### PROBLEM TO WORK ON
Can you rewrite the rows from the line with "The width and height of the screenshot is (1645, 421)." to the line with "pyautogui.click(x=201, y=61)", putting "Winter Salad" in place of "Summer Salad" and leaving everything else as it is?

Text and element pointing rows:
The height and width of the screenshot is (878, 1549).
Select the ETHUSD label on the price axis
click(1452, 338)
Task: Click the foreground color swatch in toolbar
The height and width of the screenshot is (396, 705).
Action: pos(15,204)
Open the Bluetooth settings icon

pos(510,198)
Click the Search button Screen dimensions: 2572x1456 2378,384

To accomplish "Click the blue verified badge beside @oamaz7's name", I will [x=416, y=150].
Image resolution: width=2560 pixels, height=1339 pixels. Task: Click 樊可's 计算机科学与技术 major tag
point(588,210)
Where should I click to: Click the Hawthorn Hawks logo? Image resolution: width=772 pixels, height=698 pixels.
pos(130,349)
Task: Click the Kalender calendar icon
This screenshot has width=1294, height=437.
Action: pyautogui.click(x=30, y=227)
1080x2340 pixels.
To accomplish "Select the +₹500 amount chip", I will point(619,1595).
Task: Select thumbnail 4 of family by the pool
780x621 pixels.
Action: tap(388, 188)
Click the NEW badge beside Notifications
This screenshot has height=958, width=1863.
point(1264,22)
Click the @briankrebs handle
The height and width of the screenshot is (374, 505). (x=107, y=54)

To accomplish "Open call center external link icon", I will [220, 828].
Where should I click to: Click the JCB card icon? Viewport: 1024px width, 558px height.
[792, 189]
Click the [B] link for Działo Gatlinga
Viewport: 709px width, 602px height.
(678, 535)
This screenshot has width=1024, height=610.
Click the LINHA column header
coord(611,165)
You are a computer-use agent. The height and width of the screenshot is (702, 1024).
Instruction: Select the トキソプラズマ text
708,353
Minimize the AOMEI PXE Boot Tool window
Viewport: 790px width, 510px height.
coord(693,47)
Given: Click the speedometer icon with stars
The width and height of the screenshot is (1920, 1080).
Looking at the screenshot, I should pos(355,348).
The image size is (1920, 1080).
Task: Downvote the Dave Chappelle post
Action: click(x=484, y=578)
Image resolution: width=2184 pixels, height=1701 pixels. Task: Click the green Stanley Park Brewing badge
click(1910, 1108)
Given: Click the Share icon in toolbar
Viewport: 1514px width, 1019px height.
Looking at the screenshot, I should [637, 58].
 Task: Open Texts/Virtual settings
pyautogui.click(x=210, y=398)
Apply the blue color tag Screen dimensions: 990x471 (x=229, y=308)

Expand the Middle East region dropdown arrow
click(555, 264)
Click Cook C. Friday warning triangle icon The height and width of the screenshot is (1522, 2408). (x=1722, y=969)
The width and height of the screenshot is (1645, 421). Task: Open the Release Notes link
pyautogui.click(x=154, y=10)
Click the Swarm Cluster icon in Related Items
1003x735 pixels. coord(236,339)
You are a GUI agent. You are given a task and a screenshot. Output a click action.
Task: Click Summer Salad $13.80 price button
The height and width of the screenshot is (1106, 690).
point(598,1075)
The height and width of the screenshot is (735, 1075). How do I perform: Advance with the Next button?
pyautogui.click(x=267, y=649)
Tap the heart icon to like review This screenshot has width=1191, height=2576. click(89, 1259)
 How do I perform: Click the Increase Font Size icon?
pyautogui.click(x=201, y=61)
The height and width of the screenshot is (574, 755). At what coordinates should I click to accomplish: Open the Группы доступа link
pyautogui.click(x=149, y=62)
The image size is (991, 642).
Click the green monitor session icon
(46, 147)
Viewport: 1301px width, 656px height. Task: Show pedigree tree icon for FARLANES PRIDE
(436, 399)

### WRITTEN REPLY
The width and height of the screenshot is (1645, 421). Task: Open the Release Notes link
pyautogui.click(x=154, y=10)
Click the Swarm Cluster icon in Related Items
1003x735 pixels. coord(236,339)
You are a GUI agent. You are given a task and a screenshot. Output a click action.
Task: Click Winter Salad $13.80 price button
The height and width of the screenshot is (1106, 690).
point(598,1075)
The height and width of the screenshot is (735, 1075). How do I perform: Advance with the Next button?
pyautogui.click(x=267, y=649)
Tap the heart icon to like review This screenshot has width=1191, height=2576. click(89, 1259)
 How do I perform: Click the Increase Font Size icon?
pyautogui.click(x=201, y=61)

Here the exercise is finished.